> _Try it_:
Your reply should be a single number, the count of lines in the records that contain the string "menu".

> _Collected data entries_:
- Opening Delimiter -
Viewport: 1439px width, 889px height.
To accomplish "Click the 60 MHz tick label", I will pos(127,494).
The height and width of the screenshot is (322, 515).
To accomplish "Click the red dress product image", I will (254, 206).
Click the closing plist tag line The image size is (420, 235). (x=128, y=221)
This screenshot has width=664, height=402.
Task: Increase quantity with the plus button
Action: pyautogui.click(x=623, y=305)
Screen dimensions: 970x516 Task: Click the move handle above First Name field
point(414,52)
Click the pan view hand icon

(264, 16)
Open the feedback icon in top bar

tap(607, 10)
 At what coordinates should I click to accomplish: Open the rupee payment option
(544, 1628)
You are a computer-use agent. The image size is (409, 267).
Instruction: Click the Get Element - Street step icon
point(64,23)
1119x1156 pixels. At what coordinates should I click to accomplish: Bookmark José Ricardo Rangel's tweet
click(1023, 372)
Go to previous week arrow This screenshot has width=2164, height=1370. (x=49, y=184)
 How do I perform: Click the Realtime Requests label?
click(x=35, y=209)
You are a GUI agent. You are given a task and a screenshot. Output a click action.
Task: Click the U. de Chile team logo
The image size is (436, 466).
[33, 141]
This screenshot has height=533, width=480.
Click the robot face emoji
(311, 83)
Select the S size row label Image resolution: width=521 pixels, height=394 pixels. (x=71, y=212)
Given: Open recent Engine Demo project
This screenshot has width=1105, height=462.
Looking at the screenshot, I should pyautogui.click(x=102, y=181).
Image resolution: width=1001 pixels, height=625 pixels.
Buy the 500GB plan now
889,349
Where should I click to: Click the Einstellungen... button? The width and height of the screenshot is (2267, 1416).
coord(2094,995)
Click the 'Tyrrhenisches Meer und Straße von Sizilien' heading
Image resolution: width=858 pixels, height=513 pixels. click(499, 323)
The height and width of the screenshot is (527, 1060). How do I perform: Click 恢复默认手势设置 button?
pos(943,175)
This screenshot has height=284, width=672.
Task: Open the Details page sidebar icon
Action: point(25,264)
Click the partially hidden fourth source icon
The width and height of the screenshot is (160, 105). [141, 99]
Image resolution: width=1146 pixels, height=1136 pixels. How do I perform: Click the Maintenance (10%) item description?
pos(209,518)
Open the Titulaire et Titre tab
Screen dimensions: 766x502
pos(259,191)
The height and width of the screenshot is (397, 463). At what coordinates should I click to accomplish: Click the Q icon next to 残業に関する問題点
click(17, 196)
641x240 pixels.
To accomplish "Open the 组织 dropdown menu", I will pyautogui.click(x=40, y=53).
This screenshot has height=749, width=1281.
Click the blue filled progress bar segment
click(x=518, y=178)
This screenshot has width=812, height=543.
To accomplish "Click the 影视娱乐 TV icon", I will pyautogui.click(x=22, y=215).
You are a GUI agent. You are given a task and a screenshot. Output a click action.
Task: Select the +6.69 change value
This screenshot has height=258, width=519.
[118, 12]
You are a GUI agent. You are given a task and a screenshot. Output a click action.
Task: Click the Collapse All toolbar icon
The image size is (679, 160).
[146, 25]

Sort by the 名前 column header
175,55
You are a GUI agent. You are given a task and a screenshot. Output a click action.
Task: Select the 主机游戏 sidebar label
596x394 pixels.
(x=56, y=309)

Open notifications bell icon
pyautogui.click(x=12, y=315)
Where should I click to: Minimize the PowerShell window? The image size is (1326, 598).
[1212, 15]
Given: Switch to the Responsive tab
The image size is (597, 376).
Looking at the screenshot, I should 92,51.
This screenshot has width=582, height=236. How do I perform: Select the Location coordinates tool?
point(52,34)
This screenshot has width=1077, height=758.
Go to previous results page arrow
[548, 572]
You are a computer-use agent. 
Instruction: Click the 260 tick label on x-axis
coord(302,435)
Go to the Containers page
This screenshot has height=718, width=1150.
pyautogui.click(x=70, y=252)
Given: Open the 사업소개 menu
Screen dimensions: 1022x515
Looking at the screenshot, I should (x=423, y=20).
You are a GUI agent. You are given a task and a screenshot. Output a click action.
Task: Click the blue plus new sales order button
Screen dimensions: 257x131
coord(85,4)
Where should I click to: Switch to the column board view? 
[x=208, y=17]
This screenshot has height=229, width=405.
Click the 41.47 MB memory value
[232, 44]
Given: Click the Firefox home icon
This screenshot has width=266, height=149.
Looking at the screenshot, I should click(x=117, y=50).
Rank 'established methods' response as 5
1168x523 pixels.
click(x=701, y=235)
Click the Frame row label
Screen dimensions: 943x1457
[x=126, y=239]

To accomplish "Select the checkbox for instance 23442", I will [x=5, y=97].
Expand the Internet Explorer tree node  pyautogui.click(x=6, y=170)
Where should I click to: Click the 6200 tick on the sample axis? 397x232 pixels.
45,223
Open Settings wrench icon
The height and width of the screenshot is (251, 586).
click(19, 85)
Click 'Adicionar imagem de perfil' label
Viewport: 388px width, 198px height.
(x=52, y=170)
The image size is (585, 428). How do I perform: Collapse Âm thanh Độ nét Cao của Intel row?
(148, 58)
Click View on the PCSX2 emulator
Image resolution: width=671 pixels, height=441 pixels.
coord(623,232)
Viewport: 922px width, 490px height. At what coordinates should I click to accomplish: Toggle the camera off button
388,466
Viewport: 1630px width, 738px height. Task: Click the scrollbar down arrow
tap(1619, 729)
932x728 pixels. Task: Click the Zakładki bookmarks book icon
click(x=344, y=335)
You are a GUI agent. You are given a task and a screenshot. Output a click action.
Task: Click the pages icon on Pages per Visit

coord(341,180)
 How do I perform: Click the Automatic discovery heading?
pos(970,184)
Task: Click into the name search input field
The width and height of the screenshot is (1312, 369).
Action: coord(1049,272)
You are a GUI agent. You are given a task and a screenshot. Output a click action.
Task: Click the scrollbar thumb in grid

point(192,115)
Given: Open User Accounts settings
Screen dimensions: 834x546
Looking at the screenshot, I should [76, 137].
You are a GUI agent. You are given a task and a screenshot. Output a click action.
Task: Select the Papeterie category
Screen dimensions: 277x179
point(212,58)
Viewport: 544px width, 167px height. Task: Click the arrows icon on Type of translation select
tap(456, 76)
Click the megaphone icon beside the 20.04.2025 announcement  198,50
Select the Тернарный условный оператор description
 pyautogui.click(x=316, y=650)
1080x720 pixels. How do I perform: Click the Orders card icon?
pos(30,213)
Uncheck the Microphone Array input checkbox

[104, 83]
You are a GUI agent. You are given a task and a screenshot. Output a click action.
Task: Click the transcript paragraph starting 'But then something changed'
- Closing Delimiter -
> _Answer box_:
2